Sad as it may be, the notion of conflict prevention does not square with the nature of Western democracy. Foreign policy issues are usually viewed by electorates as a diversion from government's real task of improving economic wealth; they only assume importance once a crisis is acute. No politician has won votes by claiming to have prevented a conflict which, by definition, never existed because it was prevented. In electoral terms, convincing politicians to invest in conflict prevention is like asking a teenager to save for a pension.

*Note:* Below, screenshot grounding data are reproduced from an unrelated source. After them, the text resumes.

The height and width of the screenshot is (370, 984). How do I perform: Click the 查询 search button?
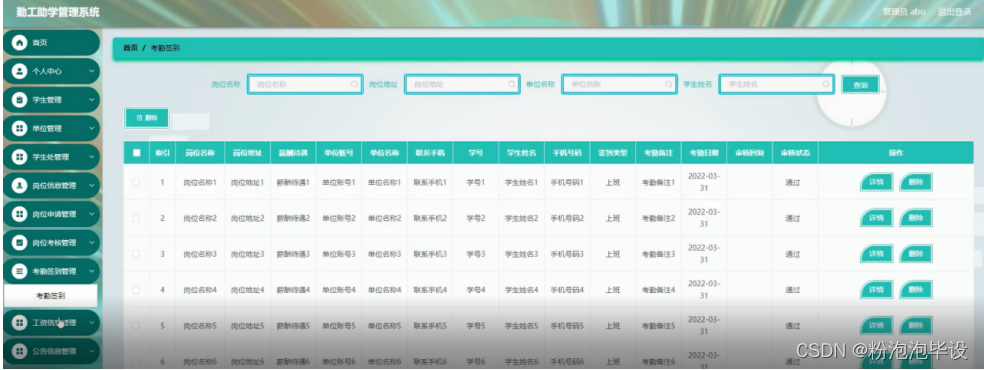(860, 85)
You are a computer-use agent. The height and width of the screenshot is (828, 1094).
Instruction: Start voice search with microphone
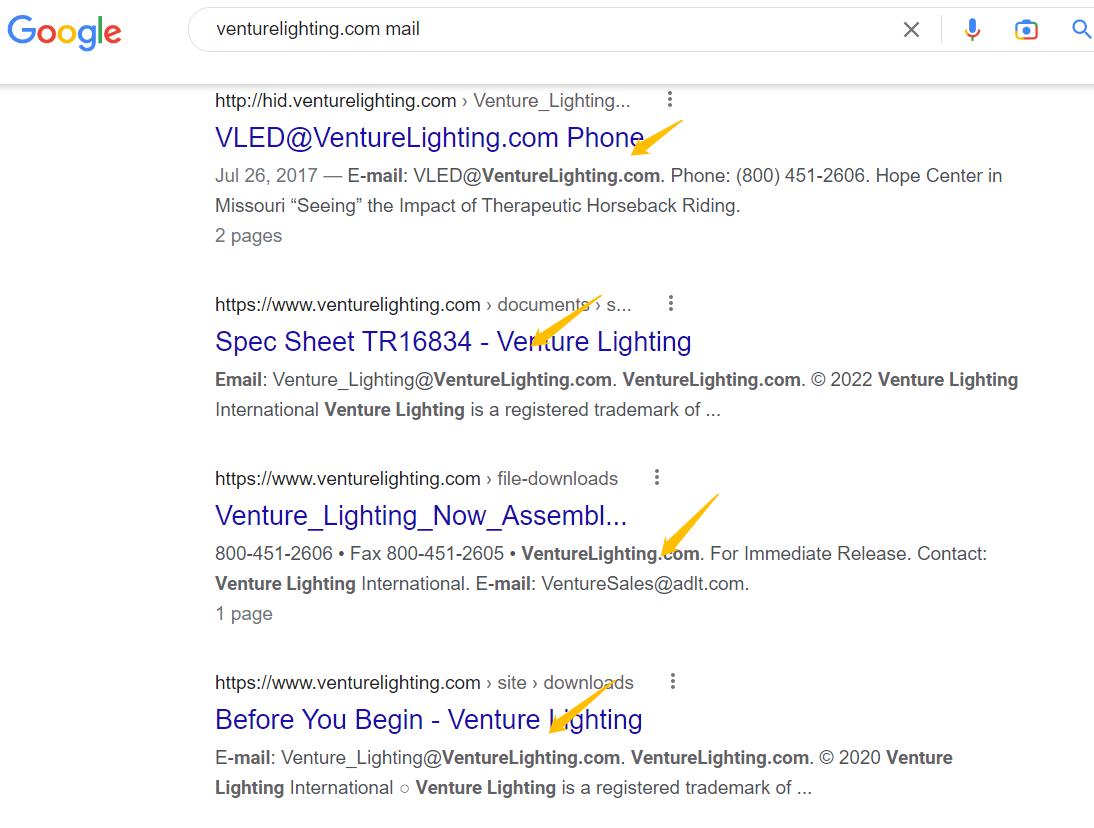[972, 30]
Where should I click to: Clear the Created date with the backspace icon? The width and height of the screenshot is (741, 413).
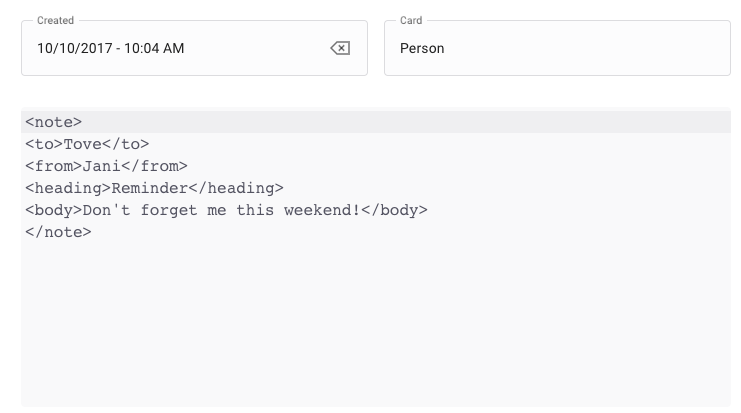(340, 48)
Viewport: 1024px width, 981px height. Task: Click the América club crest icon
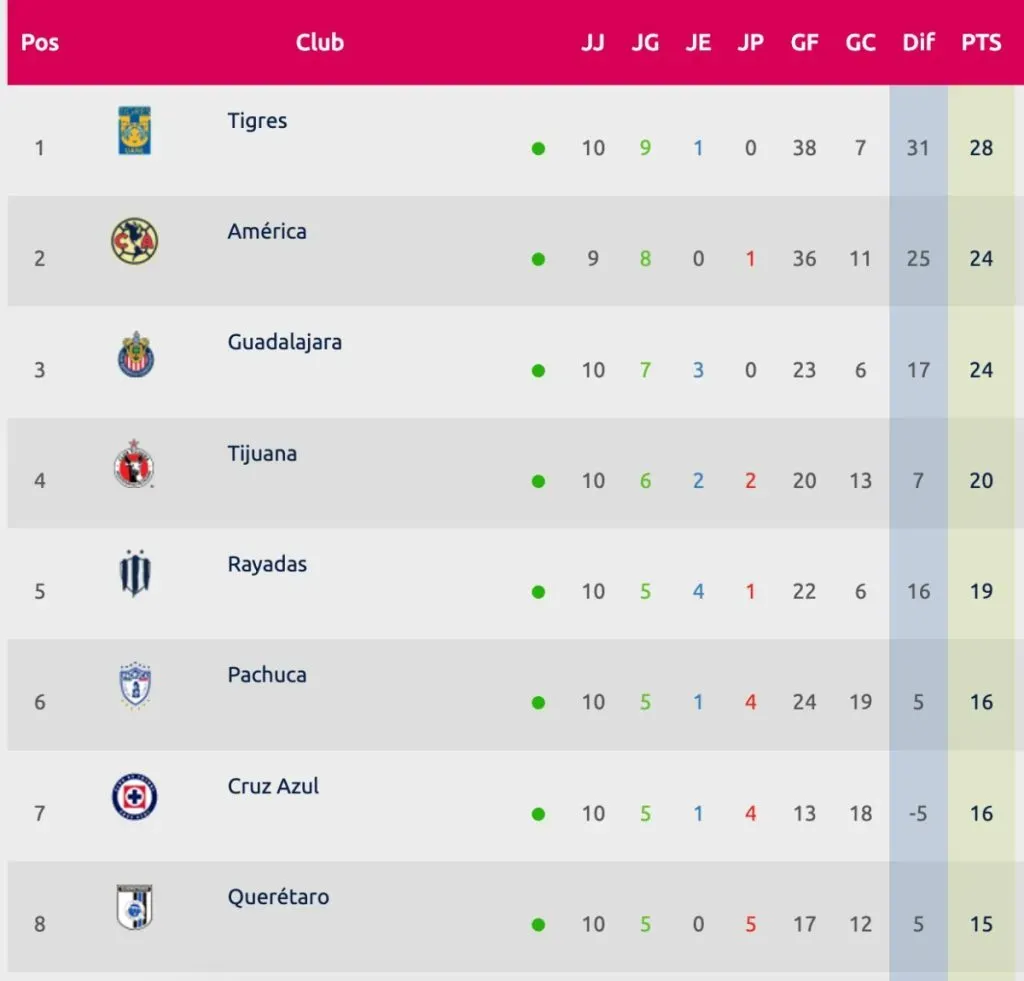tap(135, 242)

Leaving such matters to expert mediators may seem a satisfactory compromise, but it remains an illusory one. In order to pledge peace- keeping troops, aid or security guarantees (the main instruments of conflict prevention) governments must generate a domestic political consensus. Yet conflict-prevention measures require secret and often intricate negotiations - making the early creation of such a public consensus difficult.

Even if governments are persuaded that conflict prevention is politically feasible, grave obstacles remain. In the early stages of any crisis, when an array of options from mediation to the introduction of troops exists, the natural tendency of most governments is to opt for the lowest possible commitment. Furthermore, almost any action is likely to take place on a multilateral basis, either within the European Union or Nato, where compromise is the name of the game. Britain dropped its opposition to recognising Croatia and Slovenia's independence as part of a deal which included some German concessions on the Maastricht treaty and, although this experience need not be repeated, the chances are that it will be.

However, even if all the objections are correct, is it not better that governments are at least trying to stop conflicts from blowing up? The deployment of US soldiers in the former Yugoslav republic of Macedonia has been heralded as a novelty: a preventive use of force in order to stop the Yugoslav war from spreading. But the reality is quite different: the US forces can do little to avert an uprising from the republic's ethnic Albanians, which is Macedonia's gravest danger today.

The problem is that most of the West's efforts today lack conviction. They are not concerned with preventing conflicts as such. Rather, they are schemes intended to minimise Western involvement - confections intended to do something without doing anything in particular. Democracies are strong when challenged directly; they remain awful at preparing for impending crises.

The writer is director of studies at the Royal United Services Institute in London.